Directive: Rewrite the entries below as a numbered list and omit any blank lines.
**** Data section
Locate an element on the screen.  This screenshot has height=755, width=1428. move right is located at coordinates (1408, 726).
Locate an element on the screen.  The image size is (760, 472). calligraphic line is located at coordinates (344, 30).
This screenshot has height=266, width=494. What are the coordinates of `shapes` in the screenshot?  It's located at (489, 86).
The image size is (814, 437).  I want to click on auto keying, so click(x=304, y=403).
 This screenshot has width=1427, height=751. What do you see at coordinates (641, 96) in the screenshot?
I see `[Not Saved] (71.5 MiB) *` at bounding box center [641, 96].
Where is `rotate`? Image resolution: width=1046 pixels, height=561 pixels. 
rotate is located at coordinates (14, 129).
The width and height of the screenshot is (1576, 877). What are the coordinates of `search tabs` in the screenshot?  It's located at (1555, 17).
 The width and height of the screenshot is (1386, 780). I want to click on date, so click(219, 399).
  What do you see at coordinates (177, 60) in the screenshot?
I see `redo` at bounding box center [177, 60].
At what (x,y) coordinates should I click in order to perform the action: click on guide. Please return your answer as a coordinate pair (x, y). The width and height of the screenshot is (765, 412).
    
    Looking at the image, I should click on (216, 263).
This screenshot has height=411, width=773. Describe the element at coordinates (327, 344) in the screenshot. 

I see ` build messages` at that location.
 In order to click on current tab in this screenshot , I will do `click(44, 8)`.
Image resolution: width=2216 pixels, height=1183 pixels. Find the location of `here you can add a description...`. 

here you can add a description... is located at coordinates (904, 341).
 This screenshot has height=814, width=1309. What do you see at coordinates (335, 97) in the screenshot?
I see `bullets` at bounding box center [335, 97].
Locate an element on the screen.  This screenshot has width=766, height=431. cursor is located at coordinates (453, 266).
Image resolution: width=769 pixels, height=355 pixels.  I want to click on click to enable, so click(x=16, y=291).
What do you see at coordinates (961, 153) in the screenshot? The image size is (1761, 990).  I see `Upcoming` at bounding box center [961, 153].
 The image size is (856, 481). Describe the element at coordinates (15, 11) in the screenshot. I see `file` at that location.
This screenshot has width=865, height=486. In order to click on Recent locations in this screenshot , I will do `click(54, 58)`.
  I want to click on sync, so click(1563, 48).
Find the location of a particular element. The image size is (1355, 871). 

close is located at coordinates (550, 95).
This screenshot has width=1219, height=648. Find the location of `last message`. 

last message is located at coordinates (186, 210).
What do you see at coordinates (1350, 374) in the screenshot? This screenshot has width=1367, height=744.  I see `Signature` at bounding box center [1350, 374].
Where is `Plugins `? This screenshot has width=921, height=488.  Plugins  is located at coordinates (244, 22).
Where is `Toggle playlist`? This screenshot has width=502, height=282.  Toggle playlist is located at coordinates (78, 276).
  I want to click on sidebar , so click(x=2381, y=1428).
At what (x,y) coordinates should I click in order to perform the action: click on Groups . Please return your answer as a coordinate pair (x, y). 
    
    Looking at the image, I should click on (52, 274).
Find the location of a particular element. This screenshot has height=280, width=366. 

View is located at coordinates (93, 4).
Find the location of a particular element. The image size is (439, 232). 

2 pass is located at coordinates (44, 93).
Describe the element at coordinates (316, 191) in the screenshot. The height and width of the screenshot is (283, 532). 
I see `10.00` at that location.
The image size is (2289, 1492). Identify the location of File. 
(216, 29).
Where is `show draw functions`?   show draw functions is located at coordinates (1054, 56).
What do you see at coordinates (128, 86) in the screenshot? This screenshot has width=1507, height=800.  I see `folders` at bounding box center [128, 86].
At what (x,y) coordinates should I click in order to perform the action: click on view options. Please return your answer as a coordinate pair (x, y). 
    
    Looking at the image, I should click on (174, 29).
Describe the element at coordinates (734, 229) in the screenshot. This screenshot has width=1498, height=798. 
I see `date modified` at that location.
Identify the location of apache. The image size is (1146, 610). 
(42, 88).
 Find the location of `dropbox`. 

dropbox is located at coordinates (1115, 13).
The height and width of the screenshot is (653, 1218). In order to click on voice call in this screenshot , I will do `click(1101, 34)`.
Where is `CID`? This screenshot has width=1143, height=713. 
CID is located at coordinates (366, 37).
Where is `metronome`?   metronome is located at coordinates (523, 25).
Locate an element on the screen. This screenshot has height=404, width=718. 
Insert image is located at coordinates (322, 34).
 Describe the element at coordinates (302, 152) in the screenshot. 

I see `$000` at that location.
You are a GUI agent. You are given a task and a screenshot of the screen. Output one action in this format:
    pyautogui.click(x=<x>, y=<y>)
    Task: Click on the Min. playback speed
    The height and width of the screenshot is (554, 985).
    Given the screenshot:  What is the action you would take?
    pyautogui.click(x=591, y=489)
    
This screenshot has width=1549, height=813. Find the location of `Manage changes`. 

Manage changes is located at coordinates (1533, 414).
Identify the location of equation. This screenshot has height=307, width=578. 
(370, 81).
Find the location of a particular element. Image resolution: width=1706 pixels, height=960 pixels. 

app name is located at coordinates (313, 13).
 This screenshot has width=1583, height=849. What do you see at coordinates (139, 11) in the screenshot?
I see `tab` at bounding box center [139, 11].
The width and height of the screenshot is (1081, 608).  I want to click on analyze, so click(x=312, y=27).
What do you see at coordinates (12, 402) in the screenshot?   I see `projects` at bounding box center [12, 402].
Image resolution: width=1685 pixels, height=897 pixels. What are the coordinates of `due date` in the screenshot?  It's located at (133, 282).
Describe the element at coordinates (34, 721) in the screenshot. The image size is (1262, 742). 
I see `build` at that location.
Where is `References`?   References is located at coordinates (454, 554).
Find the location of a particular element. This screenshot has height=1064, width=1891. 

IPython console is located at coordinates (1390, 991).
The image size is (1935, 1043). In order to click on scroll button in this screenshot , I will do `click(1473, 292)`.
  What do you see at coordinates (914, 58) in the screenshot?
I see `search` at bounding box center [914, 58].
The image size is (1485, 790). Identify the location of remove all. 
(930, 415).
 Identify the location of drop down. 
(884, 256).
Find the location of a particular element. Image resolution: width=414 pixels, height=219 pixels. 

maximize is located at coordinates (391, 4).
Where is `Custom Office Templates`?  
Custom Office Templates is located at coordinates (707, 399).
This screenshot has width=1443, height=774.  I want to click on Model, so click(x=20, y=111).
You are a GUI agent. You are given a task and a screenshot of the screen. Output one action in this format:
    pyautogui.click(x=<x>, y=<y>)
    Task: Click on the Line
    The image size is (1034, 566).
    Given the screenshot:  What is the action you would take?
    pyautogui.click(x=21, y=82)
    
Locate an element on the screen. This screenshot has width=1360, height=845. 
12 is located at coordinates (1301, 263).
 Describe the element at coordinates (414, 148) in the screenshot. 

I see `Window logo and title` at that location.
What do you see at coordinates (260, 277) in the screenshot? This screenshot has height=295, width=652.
********
Reply to the exercise:
1. Locate an element on the screen.  This screenshot has height=755, width=1428. move right is located at coordinates (1408, 726).
2. Locate an element on the screen.  The image size is (760, 472). calligraphic line is located at coordinates (344, 30).
3. This screenshot has height=266, width=494. What are the coordinates of `shapes` in the screenshot?  It's located at (489, 86).
4. The image size is (814, 437).  I want to click on auto keying, so click(x=304, y=403).
5.  This screenshot has width=1427, height=751. What do you see at coordinates (641, 96) in the screenshot?
6. I see `[Not Saved] (71.5 MiB) *` at bounding box center [641, 96].
7. Where is `rotate`? Image resolution: width=1046 pixels, height=561 pixels. 
8. rotate is located at coordinates (14, 129).
9. The width and height of the screenshot is (1576, 877). What are the coordinates of `search tabs` in the screenshot?  It's located at (1555, 17).
10.  The width and height of the screenshot is (1386, 780). I want to click on date, so click(219, 399).
11.   What do you see at coordinates (177, 60) in the screenshot?
12. I see `redo` at bounding box center [177, 60].
13. At what (x,y) coordinates should I click in order to perform the action: click on guide. Please return your answer as a coordinate pair (x, y). The width and height of the screenshot is (765, 412).
14.     Looking at the image, I should click on (216, 263).
15. This screenshot has height=411, width=773. Describe the element at coordinates (327, 344) in the screenshot. 
16. I see ` build messages` at that location.
17.  In order to click on current tab in this screenshot , I will do `click(44, 8)`.
18. Image resolution: width=2216 pixels, height=1183 pixels. Find the location of `here you can add a description...`. 
19. here you can add a description... is located at coordinates (904, 341).
20.  This screenshot has height=814, width=1309. What do you see at coordinates (335, 97) in the screenshot?
21. I see `bullets` at bounding box center [335, 97].
22. Locate an element on the screen.  This screenshot has width=766, height=431. cursor is located at coordinates (453, 266).
23. Image resolution: width=769 pixels, height=355 pixels.  I want to click on click to enable, so click(x=16, y=291).
24. What do you see at coordinates (961, 153) in the screenshot? The image size is (1761, 990).  I see `Upcoming` at bounding box center [961, 153].
25.  The image size is (856, 481). Describe the element at coordinates (15, 11) in the screenshot. I see `file` at that location.
26. This screenshot has width=865, height=486. In order to click on Recent locations in this screenshot , I will do `click(54, 58)`.
27.   I want to click on sync, so click(1563, 48).
28. Find the location of a particular element. The image size is (1355, 871). 
29. close is located at coordinates (550, 95).
30. This screenshot has width=1219, height=648. Find the location of `last message`. 
31. last message is located at coordinates (186, 210).
32. What do you see at coordinates (1350, 374) in the screenshot? This screenshot has width=1367, height=744.  I see `Signature` at bounding box center [1350, 374].
33. Where is `Plugins `? This screenshot has width=921, height=488.  Plugins  is located at coordinates (244, 22).
34. Where is `Toggle playlist`? This screenshot has width=502, height=282.  Toggle playlist is located at coordinates (78, 276).
35.   I want to click on sidebar , so click(x=2381, y=1428).
36. At what (x,y) coordinates should I click in order to perform the action: click on Groups . Please return your answer as a coordinate pair (x, y). 
37.     Looking at the image, I should click on (52, 274).
38. Find the location of a particular element. This screenshot has height=280, width=366. 
39. View is located at coordinates (93, 4).
40. Find the location of a particular element. The image size is (439, 232). 
41. 2 pass is located at coordinates (44, 93).
42. Describe the element at coordinates (316, 191) in the screenshot. The height and width of the screenshot is (283, 532). 
43. I see `10.00` at that location.
44. The image size is (2289, 1492). Identify the location of File. 
45. (216, 29).
46. Where is `show draw functions`?   show draw functions is located at coordinates (1054, 56).
47. What do you see at coordinates (128, 86) in the screenshot? This screenshot has width=1507, height=800.  I see `folders` at bounding box center [128, 86].
48. At what (x,y) coordinates should I click in order to perform the action: click on view options. Please return your answer as a coordinate pair (x, y). 
49.     Looking at the image, I should click on (174, 29).
50. Describe the element at coordinates (734, 229) in the screenshot. This screenshot has width=1498, height=798. 
51. I see `date modified` at that location.
52. Identify the location of apache. The image size is (1146, 610). 
53. (42, 88).
54.  Find the location of `dropbox`. 
55. dropbox is located at coordinates (1115, 13).
56. The height and width of the screenshot is (653, 1218). In order to click on voice call in this screenshot , I will do `click(1101, 34)`.
57. Where is `CID`? This screenshot has width=1143, height=713. 
58. CID is located at coordinates (366, 37).
59. Where is `metronome`?   metronome is located at coordinates (523, 25).
60. Locate an element on the screen. This screenshot has height=404, width=718. 
61. Insert image is located at coordinates (322, 34).
62.  Describe the element at coordinates (302, 152) in the screenshot. 
63. I see `$000` at that location.
64. You are a GUI agent. You are given a task and a screenshot of the screen. Output one action in this format:
65.     pyautogui.click(x=<x>, y=<y>)
66.     Task: Click on the Min. playback speed
67.     The height and width of the screenshot is (554, 985).
68.     Given the screenshot:  What is the action you would take?
69.     pyautogui.click(x=591, y=489)
70. This screenshot has width=1549, height=813. Find the location of `Manage changes`. 
71. Manage changes is located at coordinates (1533, 414).
72. Identify the location of equation. This screenshot has height=307, width=578. 
73. (370, 81).
74. Find the location of a particular element. Image resolution: width=1706 pixels, height=960 pixels. 
75. app name is located at coordinates (313, 13).
76.  This screenshot has width=1583, height=849. What do you see at coordinates (139, 11) in the screenshot?
77. I see `tab` at bounding box center [139, 11].
78. The width and height of the screenshot is (1081, 608).  I want to click on analyze, so click(x=312, y=27).
79. What do you see at coordinates (12, 402) in the screenshot?   I see `projects` at bounding box center [12, 402].
80. Image resolution: width=1685 pixels, height=897 pixels. What are the coordinates of `due date` in the screenshot?  It's located at (133, 282).
81. Describe the element at coordinates (34, 721) in the screenshot. The image size is (1262, 742). 
82. I see `build` at that location.
83. Where is `References`?   References is located at coordinates (454, 554).
84. Find the location of a particular element. This screenshot has height=1064, width=1891. 
85. IPython console is located at coordinates (1390, 991).
86. The image size is (1935, 1043). In order to click on scroll button in this screenshot , I will do `click(1473, 292)`.
87.   What do you see at coordinates (914, 58) in the screenshot?
88. I see `search` at bounding box center [914, 58].
89. The image size is (1485, 790). Identify the location of remove all. 
90. (930, 415).
91.  Identify the location of drop down. 
92. (884, 256).
93. Find the location of a particular element. Image resolution: width=414 pixels, height=219 pixels. 
94. maximize is located at coordinates (391, 4).
95. Where is `Custom Office Templates`?  
96. Custom Office Templates is located at coordinates (707, 399).
97. This screenshot has width=1443, height=774.  I want to click on Model, so click(x=20, y=111).
98. You are a GUI agent. You are given a task and a screenshot of the screen. Output one action in this format:
99.     pyautogui.click(x=<x>, y=<y>)
100.     Task: Click on the Line
101.     The image size is (1034, 566).
102.     Given the screenshot:  What is the action you would take?
103.     pyautogui.click(x=21, y=82)
104. Locate an element on the screen. This screenshot has width=1360, height=845. 
105. 12 is located at coordinates (1301, 263).
106.  Describe the element at coordinates (414, 148) in the screenshot. 
107. I see `Window logo and title` at that location.
108. What do you see at coordinates (260, 277) in the screenshot? This screenshot has height=295, width=652.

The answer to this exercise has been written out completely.